Last month, Fashion for Good announced a new campaign launched in partnership with some of the fashion industry’s giants to reduce water usage within the sector.
Named the “D(R)YE Factory of the Future,” Fashion for Good has joined forces with adidas, Kering, PVH Corp., Arvind Limited, Welspun India, and other innovators to combine different technologies to disrupt the standard processing, pre-treatment, coloration (dyeing and printing) and finishing of five different materials: cotton, polyester, denim, cotton-poly and wool.
This union came together in order to speed up the process and increase the impact of the shift to more environmentally conscious practices. Eventhough there are existing innovations in this area, most are conducted individually. This new collaboration aims to focus on developments in pre-treatment and coloration, it brings together multiple innovations to trial their solutions in combination to validate their impact and the possibility to scale in the fashion value chain. This experiment will mean that Fashion for Good is running more than 100 trials on 14 distinct fabrics, run by 9 different innovator combinations.
The traditional techniques of pre-treatment, coloration and finishing are normally carried out in large tanks or baths that require a large amount of energy, heat and water. These methods produce the highest amount of Greenhouse Gas (GHG) emissions, 52%, and release great quantities of toxins into water.

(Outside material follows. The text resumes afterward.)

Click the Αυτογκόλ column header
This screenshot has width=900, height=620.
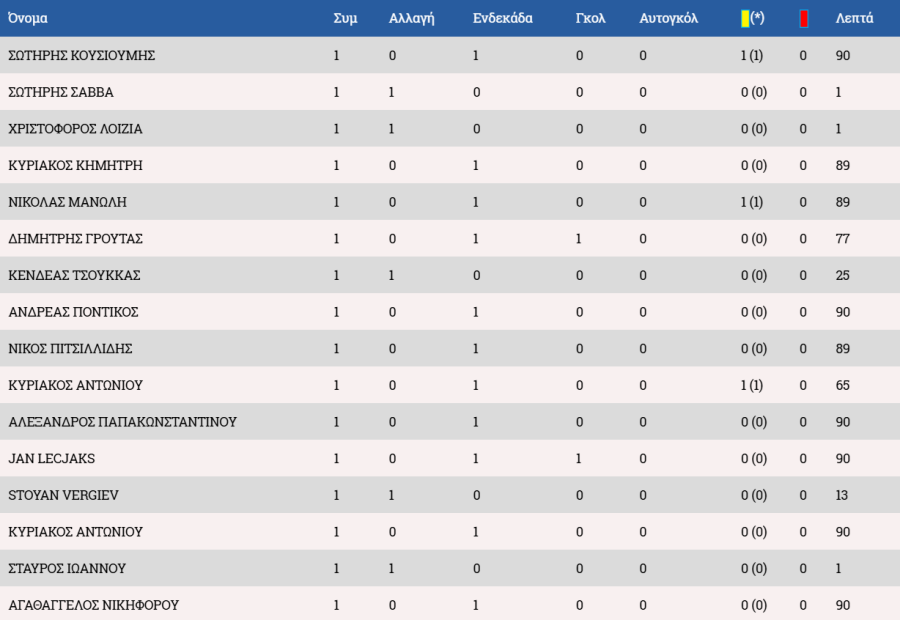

“Textile processing is the largest contributor to carbon emissions in the supply chain and a shift to mostly dry processing is crucial for the path to net-zero. Given the interdependencies in the processing stages, a stand-alone assessment of solutions is not sufficient.” explains Katrin Ley, Managing Director at Fashion for Good “By validating a combination of technologies, we can unlock the full potential of those solutions. This is why this project is so pivotal.”
To reduce these negative impacts, it’s necessary to go from the wet processes that are currently established to dry processes and other innovative processing technologies that consume less water and energy. How fast this transition comes lies in the groundbreaking solutions that contributing innovators and other emerging forces in this space develop. Compared to the traditional methods, these technologies use less water, are effluent free, reduce consumables and end up taking up less energy.
Once the project is complete, Fashion for Good will share their key findings and what the next steps are for implementation. At the same time, the company will also be working with the participating companies to ease the implementation of the solutions at specific manufacturers.